Find the solution of the model when $y(0)=100$
$\frac{dy}{dt}=2y(y-1)(3-y)$
This is what I have using partial fractions we get
$1=A(y-1)(3-y)+B(2y)(3-y)+C(2y)(y-1)$
We then get that :
$A=\frac{-1}{3}, B=\frac{1}{4}, C=\frac{1}{12}$.
Then I have
$\frac{-1}{3}\int \frac{1}{2y}+ \frac{1}{4}\int \frac{1}{y-1}+\frac{1}{12}\int \frac{1}{3-y}= \int dt$
$\rightarrow ln[\frac{(y-1)^{1/4}}{(2y)^{1/6} \cdot (3-y)^{1/12}}]=t+c$
finally we get that:
$[\frac{(y-1)^{1/4}}{(2y)^{1/6} \cdot (3-y)^{1/12}}]=c \cdot e^t$
I'm stuck in this step, what do I have to do to get $y(0)=100$ Any help would be appreciated.
You can find $c$ (the only thing you need) by just evaluating the condition given.

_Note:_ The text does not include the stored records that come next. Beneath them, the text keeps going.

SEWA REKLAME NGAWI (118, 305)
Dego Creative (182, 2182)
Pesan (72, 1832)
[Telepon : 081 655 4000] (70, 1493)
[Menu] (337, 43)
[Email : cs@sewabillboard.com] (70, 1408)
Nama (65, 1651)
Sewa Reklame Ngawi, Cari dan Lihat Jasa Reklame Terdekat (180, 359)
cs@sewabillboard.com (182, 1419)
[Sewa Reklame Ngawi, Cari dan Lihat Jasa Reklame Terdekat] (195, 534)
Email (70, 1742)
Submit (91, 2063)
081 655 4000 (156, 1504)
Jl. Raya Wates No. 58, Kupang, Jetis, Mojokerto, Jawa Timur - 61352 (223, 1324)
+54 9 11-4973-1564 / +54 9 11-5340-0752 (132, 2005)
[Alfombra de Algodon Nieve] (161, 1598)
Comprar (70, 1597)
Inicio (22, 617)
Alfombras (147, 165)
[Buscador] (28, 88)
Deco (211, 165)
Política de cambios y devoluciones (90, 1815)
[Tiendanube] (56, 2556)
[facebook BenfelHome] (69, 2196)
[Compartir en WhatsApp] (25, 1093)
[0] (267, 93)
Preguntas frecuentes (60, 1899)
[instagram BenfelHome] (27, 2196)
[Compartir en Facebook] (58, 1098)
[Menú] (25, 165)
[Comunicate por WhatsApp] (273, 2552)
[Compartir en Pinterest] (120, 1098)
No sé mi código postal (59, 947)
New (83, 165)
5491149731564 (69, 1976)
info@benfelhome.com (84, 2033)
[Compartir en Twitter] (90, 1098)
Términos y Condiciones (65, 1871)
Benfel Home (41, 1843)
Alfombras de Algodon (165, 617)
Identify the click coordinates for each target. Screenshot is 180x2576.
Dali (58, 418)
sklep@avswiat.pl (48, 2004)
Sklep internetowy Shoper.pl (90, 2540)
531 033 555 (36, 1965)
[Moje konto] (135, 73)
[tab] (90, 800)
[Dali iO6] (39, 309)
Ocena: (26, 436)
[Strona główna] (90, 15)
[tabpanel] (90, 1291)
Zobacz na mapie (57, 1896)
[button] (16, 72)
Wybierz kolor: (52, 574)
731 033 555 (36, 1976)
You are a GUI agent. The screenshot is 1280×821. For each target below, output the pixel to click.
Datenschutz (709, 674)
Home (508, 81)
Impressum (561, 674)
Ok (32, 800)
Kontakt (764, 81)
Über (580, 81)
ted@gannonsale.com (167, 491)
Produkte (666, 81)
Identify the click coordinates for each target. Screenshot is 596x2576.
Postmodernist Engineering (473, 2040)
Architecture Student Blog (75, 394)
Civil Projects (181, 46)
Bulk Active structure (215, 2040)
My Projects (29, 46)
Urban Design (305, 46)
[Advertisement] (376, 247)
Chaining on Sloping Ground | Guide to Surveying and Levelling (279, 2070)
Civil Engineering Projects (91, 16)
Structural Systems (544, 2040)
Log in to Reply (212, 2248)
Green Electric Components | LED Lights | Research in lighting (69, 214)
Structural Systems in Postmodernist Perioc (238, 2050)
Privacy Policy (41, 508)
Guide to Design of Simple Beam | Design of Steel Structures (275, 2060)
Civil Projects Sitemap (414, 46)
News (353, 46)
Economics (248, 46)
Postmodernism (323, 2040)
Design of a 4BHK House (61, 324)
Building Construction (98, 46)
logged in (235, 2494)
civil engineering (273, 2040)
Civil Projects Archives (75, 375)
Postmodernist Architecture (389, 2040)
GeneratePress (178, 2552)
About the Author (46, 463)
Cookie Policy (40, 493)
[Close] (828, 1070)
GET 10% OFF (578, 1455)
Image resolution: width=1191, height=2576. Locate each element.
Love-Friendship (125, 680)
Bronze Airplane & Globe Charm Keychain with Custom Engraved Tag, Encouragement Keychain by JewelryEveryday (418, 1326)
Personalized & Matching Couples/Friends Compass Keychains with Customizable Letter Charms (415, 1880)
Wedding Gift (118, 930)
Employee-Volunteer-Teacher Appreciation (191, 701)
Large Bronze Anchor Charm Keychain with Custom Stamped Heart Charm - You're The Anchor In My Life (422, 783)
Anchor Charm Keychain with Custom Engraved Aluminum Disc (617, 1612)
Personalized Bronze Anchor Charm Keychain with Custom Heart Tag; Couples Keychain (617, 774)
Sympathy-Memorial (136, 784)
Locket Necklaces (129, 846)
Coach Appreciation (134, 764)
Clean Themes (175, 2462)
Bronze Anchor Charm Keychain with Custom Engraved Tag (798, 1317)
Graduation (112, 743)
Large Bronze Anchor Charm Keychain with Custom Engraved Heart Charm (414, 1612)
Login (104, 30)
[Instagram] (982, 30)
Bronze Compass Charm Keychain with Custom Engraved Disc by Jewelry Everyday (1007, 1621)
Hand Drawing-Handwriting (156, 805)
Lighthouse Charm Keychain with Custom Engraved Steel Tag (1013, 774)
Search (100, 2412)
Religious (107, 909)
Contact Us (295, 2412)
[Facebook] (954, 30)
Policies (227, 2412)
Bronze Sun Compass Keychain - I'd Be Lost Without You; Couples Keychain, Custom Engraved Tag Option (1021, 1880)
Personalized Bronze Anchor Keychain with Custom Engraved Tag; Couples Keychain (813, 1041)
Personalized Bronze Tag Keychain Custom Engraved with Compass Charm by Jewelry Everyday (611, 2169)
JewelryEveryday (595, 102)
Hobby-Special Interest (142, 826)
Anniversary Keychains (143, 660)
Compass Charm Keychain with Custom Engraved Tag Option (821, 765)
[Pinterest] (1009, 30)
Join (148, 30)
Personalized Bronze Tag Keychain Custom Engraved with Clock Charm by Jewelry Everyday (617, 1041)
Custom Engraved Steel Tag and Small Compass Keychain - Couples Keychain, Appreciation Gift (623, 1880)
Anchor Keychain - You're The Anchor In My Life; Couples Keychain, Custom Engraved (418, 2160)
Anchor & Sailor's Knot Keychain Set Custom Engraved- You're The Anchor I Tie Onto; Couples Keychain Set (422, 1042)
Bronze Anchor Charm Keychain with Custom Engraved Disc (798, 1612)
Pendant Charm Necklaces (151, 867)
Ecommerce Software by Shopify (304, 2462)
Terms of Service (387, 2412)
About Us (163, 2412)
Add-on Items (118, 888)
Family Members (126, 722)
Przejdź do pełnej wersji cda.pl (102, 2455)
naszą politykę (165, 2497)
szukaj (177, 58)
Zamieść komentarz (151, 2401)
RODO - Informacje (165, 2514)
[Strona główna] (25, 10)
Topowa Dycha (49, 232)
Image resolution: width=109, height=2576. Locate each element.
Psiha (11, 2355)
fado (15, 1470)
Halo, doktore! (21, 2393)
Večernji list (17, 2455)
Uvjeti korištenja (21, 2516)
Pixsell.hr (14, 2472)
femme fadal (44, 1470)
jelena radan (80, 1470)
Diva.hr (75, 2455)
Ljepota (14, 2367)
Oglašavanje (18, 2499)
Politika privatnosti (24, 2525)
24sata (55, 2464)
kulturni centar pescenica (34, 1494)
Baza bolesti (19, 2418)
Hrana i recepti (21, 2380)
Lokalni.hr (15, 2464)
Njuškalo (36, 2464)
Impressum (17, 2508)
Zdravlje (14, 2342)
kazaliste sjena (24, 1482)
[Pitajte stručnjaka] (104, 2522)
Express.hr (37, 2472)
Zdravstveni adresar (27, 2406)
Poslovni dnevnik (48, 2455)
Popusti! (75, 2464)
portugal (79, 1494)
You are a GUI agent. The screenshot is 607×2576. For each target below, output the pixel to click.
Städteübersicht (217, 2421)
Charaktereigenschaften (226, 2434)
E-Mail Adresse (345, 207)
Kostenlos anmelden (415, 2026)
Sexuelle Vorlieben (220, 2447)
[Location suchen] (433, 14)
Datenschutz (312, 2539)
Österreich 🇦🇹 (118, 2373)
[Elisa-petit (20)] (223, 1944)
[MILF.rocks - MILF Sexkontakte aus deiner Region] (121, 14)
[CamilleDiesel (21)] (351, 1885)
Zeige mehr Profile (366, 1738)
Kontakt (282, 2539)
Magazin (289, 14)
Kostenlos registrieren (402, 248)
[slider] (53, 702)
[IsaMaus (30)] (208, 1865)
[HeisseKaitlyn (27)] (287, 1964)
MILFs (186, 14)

Let me assume that all your computations are correct, and indeed we only need to determine $c$ from your last equation. But I think that with the $-$ sign outside the last integral, you get a term $y-3$.
Then at $t=0$, you have $y = y(0) = 100$.
So you can plug in $100$ every time you see a $y$ and $0$ every time you see a $t$, as you need to evaluate in the point $(t,y(t)) = (0,100)$.
$$ \frac{(100-1)^{1/4}}{(200)^{1/6} (100-3)^{1/12}} = c e^0 = c \approx 0.89092... $$
And the solution with such $c$ is your final answer. I hope I didn't make a mistake when checking the signs of the integrals, please double check it.